**Exercise**. Give again only those lines from the start of the entries through the line holding "[Follow on Pinterest] (226, 21)", leaving them as they are.

**Data for this task**.
━━━━━━━━━━━━━━━━━━━━━━━━━━━━━━

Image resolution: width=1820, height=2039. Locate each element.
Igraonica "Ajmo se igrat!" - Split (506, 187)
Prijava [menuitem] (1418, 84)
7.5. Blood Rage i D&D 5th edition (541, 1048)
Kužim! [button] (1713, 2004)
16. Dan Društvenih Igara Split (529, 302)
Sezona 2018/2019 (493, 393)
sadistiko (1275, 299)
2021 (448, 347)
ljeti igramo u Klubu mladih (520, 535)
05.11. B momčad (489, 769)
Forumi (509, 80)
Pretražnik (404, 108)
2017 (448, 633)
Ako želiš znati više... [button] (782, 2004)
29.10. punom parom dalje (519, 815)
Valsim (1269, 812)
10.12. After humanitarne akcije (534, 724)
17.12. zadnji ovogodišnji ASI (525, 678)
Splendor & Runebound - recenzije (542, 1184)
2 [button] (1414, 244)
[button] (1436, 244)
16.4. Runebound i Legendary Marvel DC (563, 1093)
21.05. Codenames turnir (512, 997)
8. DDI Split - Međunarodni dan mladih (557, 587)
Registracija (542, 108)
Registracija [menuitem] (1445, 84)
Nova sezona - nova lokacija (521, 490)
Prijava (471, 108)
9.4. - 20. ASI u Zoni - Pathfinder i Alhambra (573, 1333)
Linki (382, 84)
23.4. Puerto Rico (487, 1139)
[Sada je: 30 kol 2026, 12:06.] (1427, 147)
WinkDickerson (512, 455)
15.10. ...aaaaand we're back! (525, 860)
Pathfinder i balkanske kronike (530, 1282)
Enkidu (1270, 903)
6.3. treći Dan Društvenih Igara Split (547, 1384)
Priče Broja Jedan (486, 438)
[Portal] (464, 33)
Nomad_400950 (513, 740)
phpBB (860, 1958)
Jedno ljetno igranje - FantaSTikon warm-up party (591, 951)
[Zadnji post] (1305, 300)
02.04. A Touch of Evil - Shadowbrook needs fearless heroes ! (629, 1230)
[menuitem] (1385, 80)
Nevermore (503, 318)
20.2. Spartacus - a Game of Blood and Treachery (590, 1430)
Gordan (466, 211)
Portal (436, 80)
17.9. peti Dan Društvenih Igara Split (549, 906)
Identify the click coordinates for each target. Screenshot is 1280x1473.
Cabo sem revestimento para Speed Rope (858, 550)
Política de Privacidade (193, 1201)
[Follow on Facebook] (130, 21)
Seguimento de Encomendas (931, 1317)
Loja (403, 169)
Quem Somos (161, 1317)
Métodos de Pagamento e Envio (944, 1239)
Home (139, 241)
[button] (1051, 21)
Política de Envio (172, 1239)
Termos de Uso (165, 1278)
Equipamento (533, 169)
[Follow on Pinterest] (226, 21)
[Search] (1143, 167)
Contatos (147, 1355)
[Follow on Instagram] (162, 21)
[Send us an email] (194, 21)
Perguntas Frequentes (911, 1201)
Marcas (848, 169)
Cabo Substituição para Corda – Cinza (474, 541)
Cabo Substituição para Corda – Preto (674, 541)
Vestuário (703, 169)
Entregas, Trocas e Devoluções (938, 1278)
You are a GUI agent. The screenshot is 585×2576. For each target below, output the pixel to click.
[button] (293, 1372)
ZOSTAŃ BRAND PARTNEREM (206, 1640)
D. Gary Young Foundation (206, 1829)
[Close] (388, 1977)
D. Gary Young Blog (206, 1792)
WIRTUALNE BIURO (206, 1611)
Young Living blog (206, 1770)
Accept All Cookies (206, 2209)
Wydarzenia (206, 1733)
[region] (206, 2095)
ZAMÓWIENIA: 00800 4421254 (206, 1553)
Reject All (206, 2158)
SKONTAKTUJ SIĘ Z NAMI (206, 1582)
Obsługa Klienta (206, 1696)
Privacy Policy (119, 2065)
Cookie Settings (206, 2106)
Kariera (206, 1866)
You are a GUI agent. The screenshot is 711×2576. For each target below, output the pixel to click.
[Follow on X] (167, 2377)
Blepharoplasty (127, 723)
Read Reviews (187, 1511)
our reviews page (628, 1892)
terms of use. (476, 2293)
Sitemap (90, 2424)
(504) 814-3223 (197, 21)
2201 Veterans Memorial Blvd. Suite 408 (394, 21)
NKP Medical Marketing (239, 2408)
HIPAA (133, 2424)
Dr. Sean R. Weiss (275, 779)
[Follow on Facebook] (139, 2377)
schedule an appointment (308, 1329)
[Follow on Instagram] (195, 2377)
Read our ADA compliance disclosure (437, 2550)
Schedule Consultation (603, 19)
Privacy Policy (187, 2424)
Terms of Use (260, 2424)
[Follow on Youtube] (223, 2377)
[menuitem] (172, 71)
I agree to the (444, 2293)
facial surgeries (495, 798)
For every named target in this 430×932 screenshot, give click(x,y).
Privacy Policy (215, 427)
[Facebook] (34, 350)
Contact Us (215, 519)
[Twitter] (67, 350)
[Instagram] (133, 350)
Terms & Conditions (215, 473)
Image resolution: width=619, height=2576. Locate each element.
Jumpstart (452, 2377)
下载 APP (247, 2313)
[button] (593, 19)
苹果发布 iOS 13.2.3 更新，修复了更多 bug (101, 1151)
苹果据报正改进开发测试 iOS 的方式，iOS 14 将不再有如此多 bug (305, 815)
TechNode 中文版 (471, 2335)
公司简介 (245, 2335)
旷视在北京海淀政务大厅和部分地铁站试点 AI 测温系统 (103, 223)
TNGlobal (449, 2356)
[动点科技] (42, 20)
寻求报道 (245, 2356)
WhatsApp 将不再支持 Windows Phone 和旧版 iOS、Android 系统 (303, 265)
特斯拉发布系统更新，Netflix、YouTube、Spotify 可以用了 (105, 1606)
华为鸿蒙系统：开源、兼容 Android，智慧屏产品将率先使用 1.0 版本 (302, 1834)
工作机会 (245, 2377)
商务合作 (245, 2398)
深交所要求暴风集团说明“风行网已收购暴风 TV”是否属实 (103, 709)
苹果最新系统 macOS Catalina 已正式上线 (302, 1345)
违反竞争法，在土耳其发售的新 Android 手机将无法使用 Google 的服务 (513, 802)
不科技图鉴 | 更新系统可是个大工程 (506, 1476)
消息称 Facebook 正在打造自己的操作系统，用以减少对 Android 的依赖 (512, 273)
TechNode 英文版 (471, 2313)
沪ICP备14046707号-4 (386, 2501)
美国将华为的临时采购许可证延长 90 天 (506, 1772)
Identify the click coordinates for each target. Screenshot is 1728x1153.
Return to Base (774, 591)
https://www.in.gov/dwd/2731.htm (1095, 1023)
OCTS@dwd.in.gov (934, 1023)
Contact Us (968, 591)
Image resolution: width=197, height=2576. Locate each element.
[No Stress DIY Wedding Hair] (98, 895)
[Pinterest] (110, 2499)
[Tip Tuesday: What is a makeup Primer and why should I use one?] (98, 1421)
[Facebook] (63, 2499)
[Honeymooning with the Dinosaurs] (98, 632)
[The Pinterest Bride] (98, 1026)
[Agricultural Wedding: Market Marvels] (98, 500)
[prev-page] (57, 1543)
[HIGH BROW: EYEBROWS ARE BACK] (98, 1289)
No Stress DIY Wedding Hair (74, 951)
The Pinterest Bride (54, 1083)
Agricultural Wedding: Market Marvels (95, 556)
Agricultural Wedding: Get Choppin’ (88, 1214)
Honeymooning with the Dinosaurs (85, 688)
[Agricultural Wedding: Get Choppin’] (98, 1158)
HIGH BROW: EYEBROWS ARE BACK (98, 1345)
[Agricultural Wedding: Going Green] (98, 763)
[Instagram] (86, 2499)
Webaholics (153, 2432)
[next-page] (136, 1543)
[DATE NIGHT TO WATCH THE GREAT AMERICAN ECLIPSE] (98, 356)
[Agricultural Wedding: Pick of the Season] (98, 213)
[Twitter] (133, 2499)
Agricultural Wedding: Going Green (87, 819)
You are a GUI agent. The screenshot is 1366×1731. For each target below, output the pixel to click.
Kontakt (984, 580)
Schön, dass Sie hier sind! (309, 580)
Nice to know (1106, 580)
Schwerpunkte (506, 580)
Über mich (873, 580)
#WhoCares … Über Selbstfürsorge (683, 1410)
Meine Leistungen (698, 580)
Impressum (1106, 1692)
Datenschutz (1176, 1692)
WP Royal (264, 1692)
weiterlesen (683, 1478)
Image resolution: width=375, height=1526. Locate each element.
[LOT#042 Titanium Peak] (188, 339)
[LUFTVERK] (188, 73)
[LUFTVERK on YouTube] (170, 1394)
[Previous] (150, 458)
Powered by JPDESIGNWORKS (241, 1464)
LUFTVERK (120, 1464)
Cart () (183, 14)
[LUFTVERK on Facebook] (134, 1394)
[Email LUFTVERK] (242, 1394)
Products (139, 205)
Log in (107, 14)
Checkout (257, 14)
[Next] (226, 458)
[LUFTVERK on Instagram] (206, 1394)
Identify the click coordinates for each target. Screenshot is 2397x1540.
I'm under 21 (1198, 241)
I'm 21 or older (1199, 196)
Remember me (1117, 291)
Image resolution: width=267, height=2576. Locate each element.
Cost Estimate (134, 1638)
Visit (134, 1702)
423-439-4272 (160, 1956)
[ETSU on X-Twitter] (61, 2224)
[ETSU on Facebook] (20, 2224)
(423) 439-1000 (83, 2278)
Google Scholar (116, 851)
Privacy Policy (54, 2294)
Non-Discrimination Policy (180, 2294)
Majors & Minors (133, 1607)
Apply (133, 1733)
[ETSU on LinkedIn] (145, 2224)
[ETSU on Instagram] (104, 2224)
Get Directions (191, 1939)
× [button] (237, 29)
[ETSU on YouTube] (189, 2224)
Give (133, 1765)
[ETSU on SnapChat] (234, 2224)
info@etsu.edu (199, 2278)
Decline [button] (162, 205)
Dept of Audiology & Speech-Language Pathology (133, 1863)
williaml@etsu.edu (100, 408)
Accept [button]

━━━━━━━━━━━━━━━━━━━━━━━━━━━━━━

**Response below**.
Image resolution: width=1820, height=2039. Locate each element.
Igraonica "Ajmo se igrat!" - Split (506, 187)
Prijava [menuitem] (1418, 84)
7.5. Blood Rage i D&D 5th edition (541, 1048)
Kužim! [button] (1713, 2004)
16. Dan Društvenih Igara Split (529, 302)
Sezona 2018/2019 (493, 393)
sadistiko (1275, 299)
2021 (448, 347)
ljeti igramo u Klubu mladih (520, 535)
05.11. B momčad (489, 769)
Forumi (509, 80)
Pretražnik (404, 108)
2017 (448, 633)
Ako želiš znati više... [button] (782, 2004)
29.10. punom parom dalje (519, 815)
Valsim (1269, 812)
10.12. After humanitarne akcije (534, 724)
17.12. zadnji ovogodišnji ASI (525, 678)
Splendor & Runebound - recenzije (542, 1184)
2 [button] (1414, 244)
[button] (1436, 244)
16.4. Runebound i Legendary Marvel DC (563, 1093)
21.05. Codenames turnir (512, 997)
8. DDI Split - Međunarodni dan mladih (557, 587)
Registracija (542, 108)
Registracija [menuitem] (1445, 84)
Nova sezona - nova lokacija (521, 490)
Prijava (471, 108)
9.4. - 20. ASI u Zoni - Pathfinder i Alhambra (573, 1333)
Linki (382, 84)
23.4. Puerto Rico (487, 1139)
[Sada je: 30 kol 2026, 12:06.] (1427, 147)
WinkDickerson (512, 455)
15.10. ...aaaaand we're back! (525, 860)
Pathfinder i balkanske kronike (530, 1282)
Enkidu (1270, 903)
6.3. treći Dan Društvenih Igara Split (547, 1384)
Priče Broja Jedan (486, 438)
[Portal] (464, 33)
Nomad_400950 (513, 740)
phpBB (860, 1958)
Jedno ljetno igranje - FantaSTikon warm-up party (591, 951)
[Zadnji post] (1305, 300)
02.04. A Touch of Evil - Shadowbrook needs fearless heroes ! (629, 1230)
[menuitem] (1385, 80)
Nevermore (503, 318)
20.2. Spartacus - a Game of Blood and Treachery (590, 1430)
Gordan (466, 211)
Portal (436, 80)
17.9. peti Dan Društvenih Igara Split (549, 906)
Identify the click coordinates for each target. Screenshot is 1280x1473.
Cabo sem revestimento para Speed Rope (858, 550)
Política de Privacidade (193, 1201)
[Follow on Facebook] (130, 21)
Seguimento de Encomendas (931, 1317)
Loja (403, 169)
Quem Somos (161, 1317)
Métodos de Pagamento e Envio (944, 1239)
Home (139, 241)
[button] (1051, 21)
Política de Envio (172, 1239)
Termos de Uso (165, 1278)
Equipamento (533, 169)
[Follow on Pinterest] (226, 21)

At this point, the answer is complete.